*Required action*: Line filter on the word "above": copy each matching line from the entries.

[Stored data entries]
########
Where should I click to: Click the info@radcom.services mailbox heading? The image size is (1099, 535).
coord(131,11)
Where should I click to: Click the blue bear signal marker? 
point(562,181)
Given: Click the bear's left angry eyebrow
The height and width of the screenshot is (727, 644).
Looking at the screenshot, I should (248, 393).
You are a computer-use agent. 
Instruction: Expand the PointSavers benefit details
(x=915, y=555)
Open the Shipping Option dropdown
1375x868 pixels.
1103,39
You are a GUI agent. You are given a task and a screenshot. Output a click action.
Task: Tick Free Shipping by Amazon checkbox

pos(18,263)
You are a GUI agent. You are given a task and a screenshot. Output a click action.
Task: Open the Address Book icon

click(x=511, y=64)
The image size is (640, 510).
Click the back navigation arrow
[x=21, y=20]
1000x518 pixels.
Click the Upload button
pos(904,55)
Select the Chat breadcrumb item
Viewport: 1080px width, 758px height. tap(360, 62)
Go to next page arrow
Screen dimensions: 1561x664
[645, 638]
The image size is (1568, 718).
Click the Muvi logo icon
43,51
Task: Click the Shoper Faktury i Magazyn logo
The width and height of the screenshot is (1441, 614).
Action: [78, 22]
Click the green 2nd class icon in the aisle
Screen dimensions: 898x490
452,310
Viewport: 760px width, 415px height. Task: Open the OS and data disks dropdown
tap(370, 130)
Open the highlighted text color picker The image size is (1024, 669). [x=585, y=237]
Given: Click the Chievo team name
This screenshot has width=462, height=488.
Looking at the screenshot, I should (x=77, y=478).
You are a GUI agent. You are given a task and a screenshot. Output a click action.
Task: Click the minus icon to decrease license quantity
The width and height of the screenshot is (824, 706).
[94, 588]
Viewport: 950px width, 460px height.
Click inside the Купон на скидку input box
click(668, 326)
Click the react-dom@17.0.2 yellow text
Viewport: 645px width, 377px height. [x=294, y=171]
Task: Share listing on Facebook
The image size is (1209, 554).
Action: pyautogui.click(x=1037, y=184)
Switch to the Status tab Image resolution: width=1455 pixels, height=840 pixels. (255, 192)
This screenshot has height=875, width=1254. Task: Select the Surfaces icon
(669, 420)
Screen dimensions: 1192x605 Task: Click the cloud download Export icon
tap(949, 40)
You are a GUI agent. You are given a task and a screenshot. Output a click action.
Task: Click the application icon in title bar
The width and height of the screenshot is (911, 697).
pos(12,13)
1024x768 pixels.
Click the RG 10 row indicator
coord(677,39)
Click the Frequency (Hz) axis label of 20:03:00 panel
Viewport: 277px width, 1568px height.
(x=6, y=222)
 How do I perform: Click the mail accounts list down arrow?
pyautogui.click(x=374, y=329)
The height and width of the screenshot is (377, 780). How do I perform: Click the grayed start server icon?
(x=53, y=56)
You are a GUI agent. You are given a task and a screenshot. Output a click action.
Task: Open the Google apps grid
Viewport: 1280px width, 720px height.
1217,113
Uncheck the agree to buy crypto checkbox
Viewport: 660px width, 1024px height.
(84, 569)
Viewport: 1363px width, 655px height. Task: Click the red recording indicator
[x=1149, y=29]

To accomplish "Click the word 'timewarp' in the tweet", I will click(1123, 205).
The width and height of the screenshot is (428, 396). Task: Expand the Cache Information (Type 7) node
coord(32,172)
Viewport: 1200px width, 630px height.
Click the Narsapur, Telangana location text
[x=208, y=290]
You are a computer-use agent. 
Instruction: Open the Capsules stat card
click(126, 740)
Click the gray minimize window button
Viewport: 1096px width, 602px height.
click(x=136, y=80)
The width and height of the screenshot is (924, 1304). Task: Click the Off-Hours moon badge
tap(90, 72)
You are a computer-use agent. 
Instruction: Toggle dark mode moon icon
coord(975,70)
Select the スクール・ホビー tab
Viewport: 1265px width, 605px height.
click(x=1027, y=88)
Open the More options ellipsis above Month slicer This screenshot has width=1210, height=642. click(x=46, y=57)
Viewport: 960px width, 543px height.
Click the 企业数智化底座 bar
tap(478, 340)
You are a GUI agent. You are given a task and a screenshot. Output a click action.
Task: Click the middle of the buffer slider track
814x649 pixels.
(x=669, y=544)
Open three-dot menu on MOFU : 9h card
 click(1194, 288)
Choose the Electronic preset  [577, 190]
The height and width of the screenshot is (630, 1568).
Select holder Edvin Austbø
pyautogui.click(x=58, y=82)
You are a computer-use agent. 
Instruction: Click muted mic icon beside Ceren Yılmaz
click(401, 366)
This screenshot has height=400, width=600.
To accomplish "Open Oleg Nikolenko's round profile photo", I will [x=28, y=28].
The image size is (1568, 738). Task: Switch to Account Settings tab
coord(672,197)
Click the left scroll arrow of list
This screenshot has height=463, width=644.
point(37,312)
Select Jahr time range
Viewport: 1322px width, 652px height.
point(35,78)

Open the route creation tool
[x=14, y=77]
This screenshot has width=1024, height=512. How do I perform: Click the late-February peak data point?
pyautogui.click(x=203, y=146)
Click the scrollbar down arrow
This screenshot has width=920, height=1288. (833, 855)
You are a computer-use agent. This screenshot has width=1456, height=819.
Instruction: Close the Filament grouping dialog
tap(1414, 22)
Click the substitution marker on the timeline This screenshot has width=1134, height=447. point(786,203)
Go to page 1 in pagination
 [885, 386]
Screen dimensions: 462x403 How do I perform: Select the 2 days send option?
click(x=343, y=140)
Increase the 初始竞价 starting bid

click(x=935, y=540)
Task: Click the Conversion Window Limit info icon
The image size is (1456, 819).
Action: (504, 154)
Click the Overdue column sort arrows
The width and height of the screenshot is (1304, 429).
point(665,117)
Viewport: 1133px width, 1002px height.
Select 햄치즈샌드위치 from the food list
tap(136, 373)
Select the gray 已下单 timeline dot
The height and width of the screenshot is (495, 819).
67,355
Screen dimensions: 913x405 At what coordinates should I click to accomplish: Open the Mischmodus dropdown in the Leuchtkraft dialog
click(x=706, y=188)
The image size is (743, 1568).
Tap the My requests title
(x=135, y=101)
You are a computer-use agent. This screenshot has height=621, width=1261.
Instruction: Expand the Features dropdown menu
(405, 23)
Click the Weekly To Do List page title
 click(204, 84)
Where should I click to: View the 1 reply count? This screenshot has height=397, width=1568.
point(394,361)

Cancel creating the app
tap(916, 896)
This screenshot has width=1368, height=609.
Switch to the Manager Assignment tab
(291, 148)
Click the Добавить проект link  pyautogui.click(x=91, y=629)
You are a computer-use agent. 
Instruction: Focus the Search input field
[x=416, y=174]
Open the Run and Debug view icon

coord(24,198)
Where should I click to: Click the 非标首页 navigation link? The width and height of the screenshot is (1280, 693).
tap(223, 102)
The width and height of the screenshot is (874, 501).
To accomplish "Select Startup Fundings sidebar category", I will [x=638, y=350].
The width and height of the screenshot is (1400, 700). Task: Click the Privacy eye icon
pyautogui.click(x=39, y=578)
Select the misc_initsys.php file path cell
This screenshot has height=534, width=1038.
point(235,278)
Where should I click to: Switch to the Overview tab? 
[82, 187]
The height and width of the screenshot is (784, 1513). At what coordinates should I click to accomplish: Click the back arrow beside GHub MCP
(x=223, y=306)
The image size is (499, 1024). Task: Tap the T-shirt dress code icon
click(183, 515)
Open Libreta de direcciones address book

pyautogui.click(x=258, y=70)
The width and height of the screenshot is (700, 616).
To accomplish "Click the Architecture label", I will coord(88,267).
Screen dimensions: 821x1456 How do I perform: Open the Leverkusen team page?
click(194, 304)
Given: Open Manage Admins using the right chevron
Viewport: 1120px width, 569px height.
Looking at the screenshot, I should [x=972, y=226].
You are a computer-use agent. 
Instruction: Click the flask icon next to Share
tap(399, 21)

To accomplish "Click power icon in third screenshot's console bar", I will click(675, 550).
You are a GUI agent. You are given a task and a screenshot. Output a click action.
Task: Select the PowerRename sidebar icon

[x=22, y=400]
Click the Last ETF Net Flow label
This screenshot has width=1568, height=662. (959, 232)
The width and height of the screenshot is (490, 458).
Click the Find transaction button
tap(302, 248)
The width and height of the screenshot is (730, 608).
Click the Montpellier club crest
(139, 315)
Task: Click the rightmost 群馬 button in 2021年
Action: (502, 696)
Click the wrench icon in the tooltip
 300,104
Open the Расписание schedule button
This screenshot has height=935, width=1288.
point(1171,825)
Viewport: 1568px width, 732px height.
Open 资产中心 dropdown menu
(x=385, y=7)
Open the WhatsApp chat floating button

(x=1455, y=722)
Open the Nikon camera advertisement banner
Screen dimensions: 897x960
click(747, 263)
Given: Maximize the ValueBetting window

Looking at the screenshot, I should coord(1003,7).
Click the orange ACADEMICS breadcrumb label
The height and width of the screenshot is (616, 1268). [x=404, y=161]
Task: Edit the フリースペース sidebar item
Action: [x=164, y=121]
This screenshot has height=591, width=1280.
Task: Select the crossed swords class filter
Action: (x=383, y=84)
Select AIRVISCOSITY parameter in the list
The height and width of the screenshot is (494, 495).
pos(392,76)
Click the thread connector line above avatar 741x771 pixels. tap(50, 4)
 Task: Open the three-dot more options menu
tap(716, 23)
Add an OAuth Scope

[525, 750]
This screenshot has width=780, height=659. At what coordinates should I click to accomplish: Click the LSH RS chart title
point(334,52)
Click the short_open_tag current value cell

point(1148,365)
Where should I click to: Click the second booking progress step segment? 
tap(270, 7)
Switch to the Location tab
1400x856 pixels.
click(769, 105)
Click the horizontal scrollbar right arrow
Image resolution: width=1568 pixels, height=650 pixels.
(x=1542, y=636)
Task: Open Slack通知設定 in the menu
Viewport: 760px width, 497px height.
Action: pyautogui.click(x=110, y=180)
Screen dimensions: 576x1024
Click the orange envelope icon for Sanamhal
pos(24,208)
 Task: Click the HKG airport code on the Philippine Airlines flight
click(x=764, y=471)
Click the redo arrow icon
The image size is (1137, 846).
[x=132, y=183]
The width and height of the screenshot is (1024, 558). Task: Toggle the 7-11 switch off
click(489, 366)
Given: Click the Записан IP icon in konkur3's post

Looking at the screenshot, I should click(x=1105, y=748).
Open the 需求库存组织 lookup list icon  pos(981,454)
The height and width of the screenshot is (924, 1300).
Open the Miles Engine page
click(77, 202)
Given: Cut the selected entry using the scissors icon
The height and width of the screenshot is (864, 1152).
########
*Problem solution*:
Open the More options ellipsis above Month slicer This screenshot has width=1210, height=642. click(x=46, y=57)
Click the thread connector line above avatar 741x771 pixels. tap(50, 4)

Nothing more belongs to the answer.